» **Directions for this task**: Pull out every line of the material below that contains the string "height", and list those lines.

» **Screen grounding examples**:
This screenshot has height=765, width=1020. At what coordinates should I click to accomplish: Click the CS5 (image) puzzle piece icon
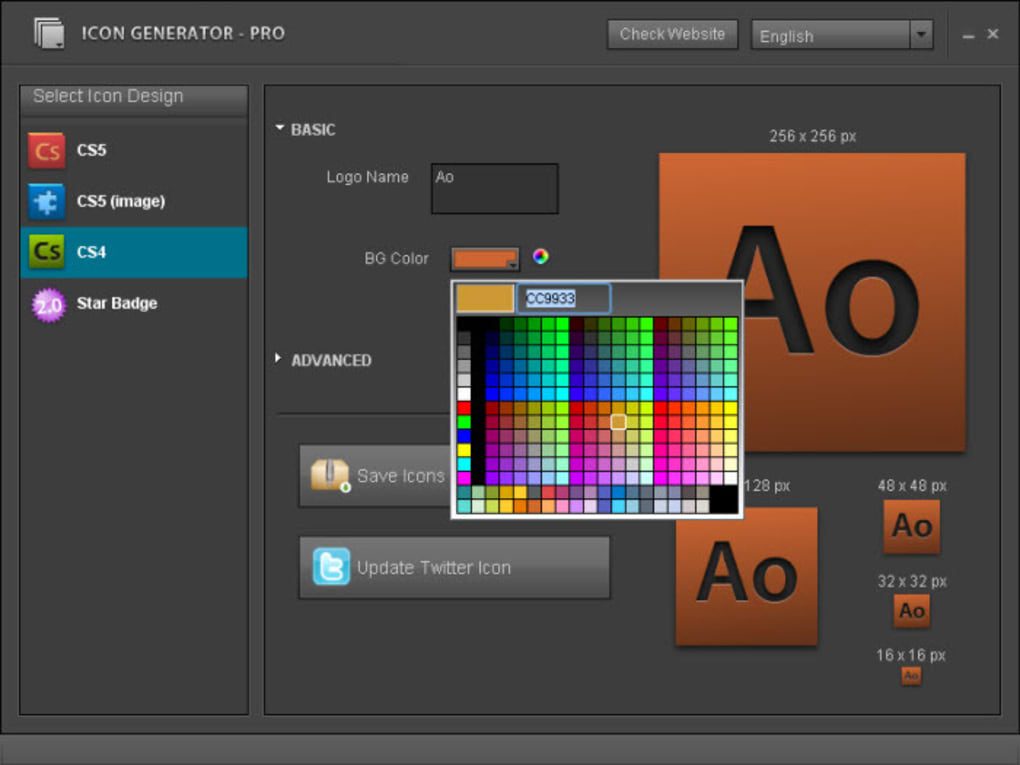46,201
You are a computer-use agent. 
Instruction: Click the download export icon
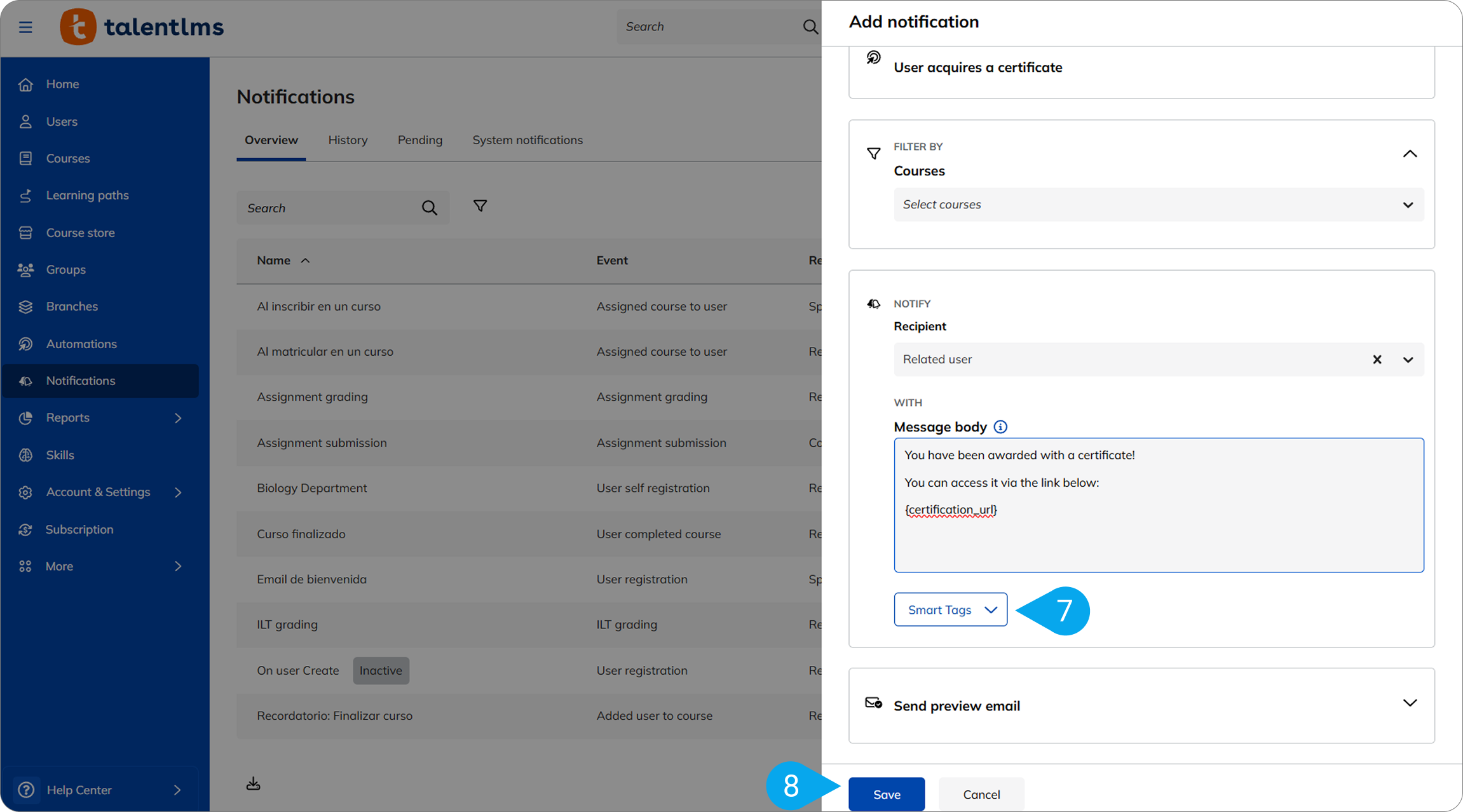253,783
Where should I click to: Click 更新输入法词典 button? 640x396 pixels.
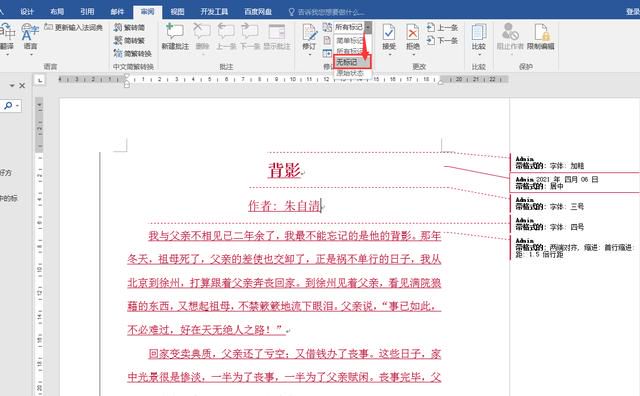point(74,27)
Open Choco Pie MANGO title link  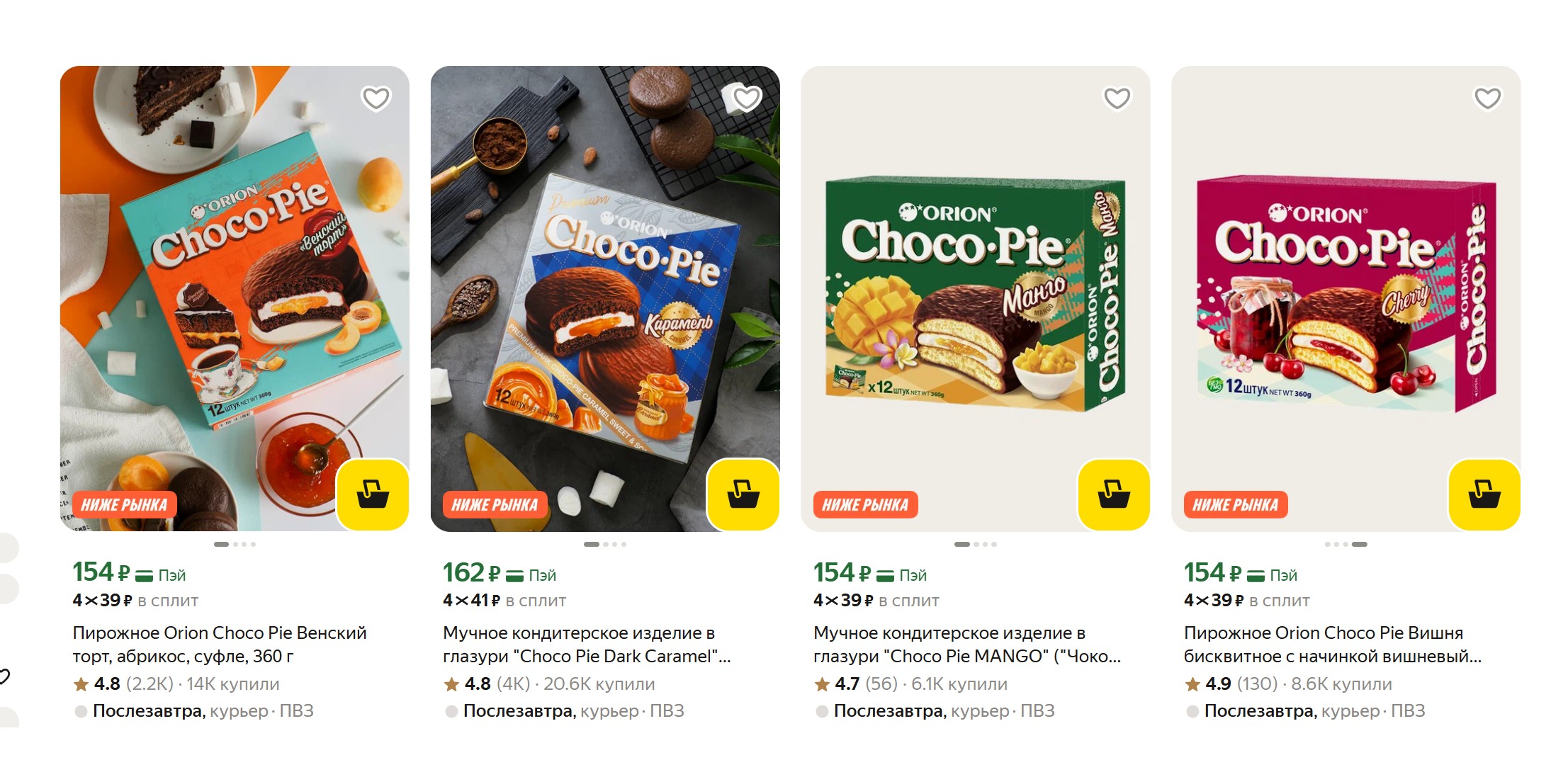tap(966, 644)
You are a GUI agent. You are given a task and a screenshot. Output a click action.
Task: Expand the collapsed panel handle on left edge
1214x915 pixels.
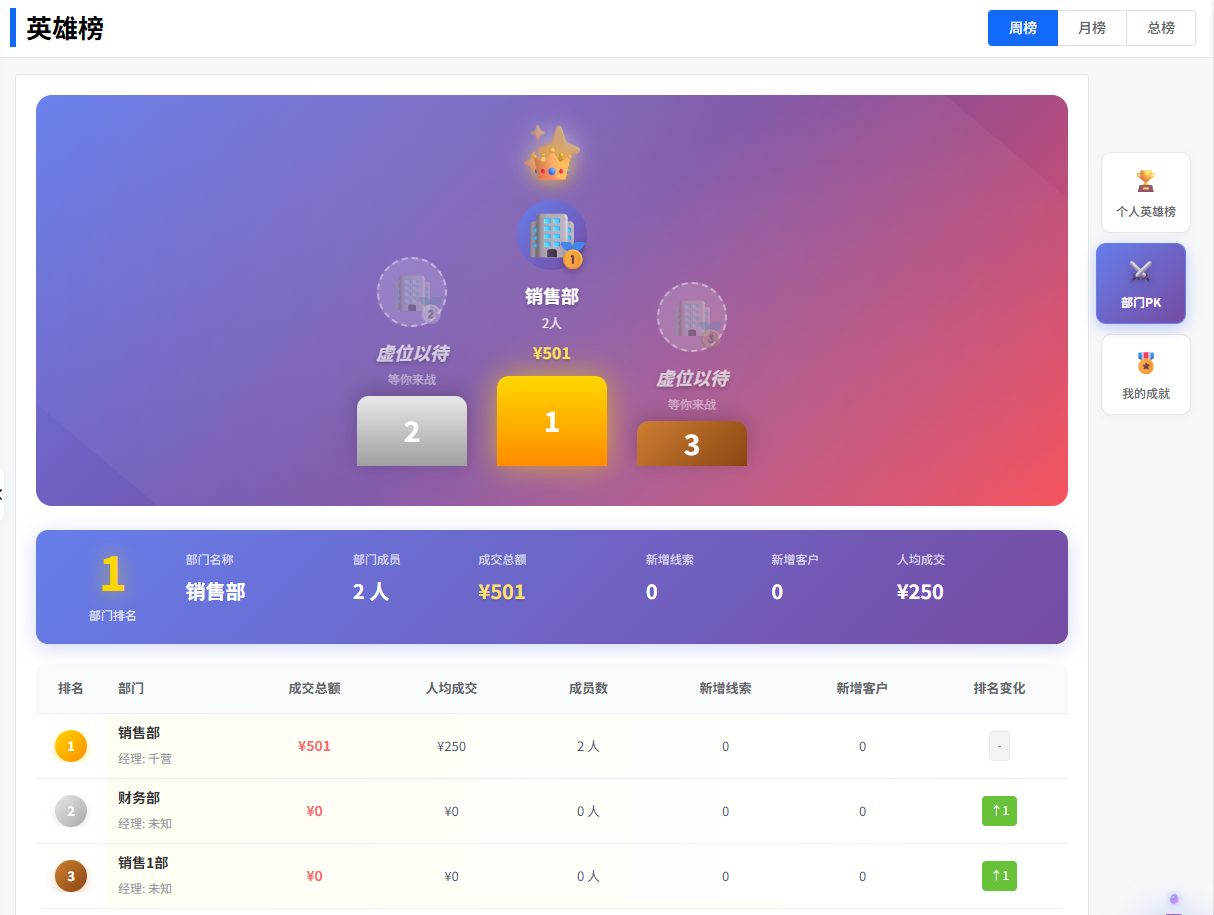(x=2, y=494)
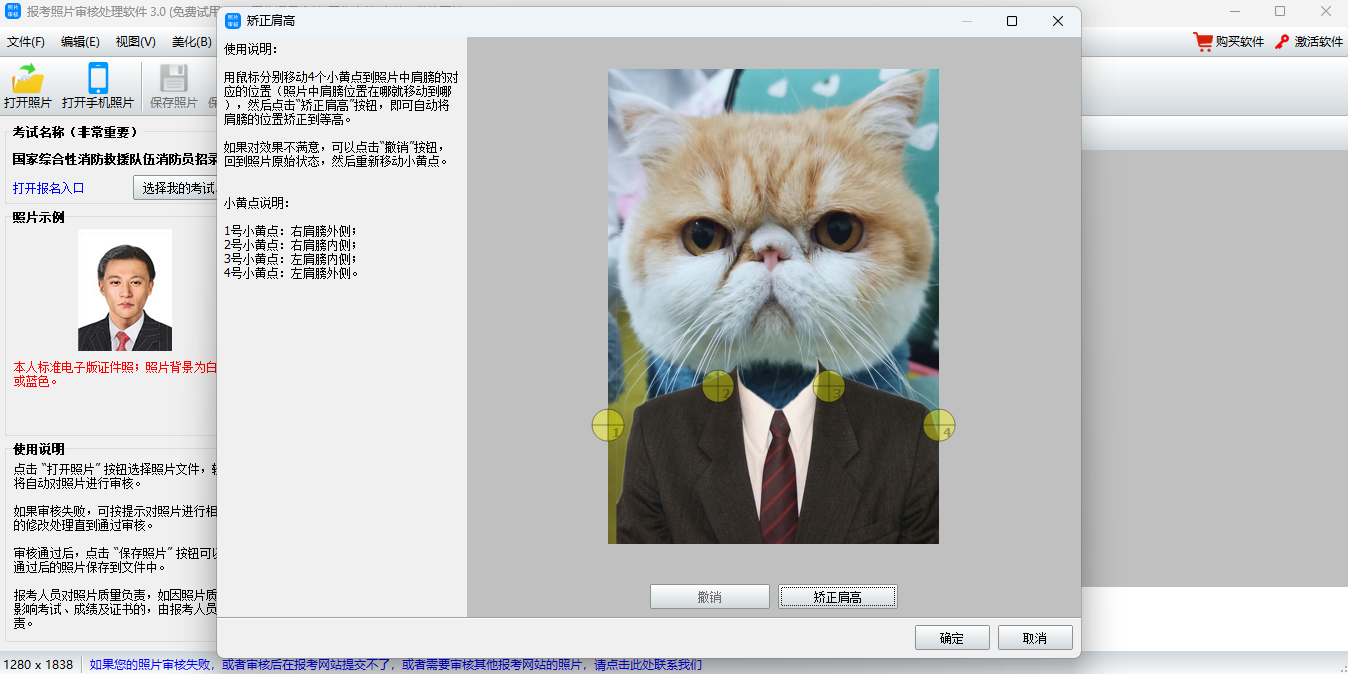Click the Buy Software (购买软件) cart icon
This screenshot has width=1348, height=674.
point(1203,42)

» **Solution for this task**:
This screenshot has height=765, width=1020. At what coordinates should I click to accomplish: Click the CS5 (image) puzzle piece icon
This screenshot has width=1348, height=674.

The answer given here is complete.